**Listed records**:

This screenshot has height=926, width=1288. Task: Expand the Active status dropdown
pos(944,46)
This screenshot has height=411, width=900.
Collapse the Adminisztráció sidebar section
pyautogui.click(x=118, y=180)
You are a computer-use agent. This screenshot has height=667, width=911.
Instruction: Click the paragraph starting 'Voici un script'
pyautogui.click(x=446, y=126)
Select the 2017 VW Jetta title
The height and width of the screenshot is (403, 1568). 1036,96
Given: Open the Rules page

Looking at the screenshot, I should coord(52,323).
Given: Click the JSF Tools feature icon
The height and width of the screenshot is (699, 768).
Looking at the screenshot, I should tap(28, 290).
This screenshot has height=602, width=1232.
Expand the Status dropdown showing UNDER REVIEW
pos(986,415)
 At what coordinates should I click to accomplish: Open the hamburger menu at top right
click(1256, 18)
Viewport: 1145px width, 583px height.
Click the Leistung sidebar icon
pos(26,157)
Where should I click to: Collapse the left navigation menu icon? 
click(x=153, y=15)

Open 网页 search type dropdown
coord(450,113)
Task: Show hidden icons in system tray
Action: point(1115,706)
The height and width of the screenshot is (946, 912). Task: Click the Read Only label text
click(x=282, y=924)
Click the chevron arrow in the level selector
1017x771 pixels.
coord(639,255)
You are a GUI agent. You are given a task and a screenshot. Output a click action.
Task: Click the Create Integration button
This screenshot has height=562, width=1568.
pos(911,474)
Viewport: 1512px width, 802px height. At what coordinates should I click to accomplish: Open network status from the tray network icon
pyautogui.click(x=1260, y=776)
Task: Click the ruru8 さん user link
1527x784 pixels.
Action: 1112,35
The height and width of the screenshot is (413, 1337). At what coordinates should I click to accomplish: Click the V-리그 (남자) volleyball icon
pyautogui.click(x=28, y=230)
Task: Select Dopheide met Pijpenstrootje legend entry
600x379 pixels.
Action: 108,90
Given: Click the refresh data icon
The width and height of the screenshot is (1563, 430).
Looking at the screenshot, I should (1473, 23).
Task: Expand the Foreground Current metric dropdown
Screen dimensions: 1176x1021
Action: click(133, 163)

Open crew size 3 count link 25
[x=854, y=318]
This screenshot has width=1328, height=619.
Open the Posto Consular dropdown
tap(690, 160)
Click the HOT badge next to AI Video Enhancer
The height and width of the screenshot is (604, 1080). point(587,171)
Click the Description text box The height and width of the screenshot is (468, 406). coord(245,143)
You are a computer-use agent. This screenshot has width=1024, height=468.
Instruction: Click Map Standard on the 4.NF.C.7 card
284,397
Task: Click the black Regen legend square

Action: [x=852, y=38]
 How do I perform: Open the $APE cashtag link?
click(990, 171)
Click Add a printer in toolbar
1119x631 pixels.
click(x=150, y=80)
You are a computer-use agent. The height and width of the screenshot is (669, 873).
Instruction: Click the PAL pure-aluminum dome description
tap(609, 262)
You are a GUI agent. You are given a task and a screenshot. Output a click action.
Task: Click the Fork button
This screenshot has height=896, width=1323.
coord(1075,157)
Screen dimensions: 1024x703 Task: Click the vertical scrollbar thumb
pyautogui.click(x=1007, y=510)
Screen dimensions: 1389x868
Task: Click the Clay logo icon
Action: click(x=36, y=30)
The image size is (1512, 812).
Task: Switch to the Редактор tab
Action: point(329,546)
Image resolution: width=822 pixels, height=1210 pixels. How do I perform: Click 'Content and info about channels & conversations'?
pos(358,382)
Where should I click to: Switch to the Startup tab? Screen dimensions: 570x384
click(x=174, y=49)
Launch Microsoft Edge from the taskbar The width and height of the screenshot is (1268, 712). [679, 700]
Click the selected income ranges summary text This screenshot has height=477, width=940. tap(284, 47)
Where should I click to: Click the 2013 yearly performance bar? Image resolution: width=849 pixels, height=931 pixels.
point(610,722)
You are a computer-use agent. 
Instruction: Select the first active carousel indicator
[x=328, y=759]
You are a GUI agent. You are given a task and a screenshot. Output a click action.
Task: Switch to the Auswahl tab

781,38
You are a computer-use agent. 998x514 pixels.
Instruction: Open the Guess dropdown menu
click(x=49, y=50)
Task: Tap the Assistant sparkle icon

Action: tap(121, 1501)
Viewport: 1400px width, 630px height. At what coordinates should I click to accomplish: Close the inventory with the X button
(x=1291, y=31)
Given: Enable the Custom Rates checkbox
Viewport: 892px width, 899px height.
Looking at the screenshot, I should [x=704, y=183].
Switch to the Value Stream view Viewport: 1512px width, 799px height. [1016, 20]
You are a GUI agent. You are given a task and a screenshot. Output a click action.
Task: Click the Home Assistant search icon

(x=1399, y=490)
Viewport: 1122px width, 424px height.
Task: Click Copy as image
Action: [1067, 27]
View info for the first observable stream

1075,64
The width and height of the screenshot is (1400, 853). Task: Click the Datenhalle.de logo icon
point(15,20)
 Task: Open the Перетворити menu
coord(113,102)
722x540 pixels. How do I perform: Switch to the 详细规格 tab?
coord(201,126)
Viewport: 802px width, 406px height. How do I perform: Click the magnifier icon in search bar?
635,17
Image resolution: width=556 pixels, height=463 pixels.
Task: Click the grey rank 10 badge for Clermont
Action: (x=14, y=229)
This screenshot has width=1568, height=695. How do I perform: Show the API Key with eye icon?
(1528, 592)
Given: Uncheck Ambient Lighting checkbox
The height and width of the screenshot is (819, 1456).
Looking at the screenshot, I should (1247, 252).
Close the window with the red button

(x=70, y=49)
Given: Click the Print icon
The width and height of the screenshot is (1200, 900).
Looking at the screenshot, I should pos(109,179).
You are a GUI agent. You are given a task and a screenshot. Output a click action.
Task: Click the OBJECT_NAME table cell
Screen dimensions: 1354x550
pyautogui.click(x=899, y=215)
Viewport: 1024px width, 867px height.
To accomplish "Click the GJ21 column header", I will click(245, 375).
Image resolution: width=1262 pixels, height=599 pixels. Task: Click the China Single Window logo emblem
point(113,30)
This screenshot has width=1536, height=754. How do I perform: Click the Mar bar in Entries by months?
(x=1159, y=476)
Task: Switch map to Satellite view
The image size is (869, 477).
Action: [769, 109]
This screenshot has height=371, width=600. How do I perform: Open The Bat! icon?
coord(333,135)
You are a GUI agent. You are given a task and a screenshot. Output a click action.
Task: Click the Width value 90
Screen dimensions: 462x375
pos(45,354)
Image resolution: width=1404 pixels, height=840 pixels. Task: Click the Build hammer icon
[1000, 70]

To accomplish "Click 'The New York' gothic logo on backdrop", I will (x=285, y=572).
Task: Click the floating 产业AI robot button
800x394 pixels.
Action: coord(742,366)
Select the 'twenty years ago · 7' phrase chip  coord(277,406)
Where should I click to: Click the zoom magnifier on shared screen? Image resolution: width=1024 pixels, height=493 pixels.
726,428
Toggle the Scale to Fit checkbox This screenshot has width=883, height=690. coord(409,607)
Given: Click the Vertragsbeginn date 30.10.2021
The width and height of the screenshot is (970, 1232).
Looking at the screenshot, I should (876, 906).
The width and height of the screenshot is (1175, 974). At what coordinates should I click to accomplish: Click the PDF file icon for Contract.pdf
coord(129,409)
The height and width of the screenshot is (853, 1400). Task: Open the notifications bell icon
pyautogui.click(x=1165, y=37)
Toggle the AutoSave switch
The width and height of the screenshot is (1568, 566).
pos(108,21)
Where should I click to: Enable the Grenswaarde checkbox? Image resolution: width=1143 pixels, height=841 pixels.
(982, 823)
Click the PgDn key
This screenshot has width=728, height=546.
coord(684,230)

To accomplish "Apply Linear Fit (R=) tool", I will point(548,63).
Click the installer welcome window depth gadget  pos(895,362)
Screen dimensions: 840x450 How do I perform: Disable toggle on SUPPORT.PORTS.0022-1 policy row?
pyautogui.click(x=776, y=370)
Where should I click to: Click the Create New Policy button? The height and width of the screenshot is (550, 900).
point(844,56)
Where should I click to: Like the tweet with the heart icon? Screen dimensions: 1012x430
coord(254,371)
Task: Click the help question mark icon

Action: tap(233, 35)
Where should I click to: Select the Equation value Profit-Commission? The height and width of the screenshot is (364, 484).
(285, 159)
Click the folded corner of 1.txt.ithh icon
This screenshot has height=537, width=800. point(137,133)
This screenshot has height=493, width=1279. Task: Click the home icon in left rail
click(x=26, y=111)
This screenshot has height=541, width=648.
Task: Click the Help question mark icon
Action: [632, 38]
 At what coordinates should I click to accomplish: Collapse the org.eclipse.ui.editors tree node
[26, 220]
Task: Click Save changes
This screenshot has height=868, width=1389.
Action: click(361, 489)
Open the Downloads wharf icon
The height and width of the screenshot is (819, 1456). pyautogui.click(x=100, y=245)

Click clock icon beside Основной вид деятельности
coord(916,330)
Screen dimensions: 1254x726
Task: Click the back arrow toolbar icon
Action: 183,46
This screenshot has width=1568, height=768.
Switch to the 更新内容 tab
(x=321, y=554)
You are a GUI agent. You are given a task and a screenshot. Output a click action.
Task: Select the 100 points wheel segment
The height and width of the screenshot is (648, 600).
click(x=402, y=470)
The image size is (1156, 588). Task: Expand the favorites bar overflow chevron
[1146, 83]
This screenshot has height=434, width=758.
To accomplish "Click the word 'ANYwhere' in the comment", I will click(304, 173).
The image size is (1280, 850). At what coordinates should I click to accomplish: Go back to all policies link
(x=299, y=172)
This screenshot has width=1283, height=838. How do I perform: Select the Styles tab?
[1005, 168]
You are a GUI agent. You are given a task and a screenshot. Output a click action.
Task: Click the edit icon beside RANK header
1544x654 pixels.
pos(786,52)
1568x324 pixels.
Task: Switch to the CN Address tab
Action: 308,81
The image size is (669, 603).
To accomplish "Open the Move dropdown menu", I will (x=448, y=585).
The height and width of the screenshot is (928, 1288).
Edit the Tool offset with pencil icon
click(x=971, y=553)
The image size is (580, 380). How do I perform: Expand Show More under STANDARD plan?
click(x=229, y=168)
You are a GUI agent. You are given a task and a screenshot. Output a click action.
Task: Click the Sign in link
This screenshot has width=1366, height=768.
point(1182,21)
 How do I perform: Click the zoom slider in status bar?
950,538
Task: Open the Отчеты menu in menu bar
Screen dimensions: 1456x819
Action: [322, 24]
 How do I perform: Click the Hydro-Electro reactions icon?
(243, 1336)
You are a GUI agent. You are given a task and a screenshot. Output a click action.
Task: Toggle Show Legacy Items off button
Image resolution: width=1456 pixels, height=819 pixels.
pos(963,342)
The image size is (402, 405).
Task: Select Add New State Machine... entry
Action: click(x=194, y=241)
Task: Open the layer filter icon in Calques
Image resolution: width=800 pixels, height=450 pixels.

**Objective**: Copy the lines verbatim, from the line containing "This screenshot has width=1536, height=754." through the line containing "will (x=285, y=572).", including both of those lines.

**Response below**:
This screenshot has width=1536, height=754. How do I perform: Click the Mar bar in Entries by months?
(x=1159, y=476)
Task: Switch map to Satellite view
The image size is (869, 477).
Action: [769, 109]
This screenshot has height=371, width=600. How do I perform: Open The Bat! icon?
coord(333,135)
You are a GUI agent. You are given a task and a screenshot. Output a click action.
Task: Click the Width value 90
Screen dimensions: 462x375
pos(45,354)
Image resolution: width=1404 pixels, height=840 pixels. Task: Click the Build hammer icon
[1000, 70]

To accomplish "Click 'The New York' gothic logo on backdrop", I will (x=285, y=572).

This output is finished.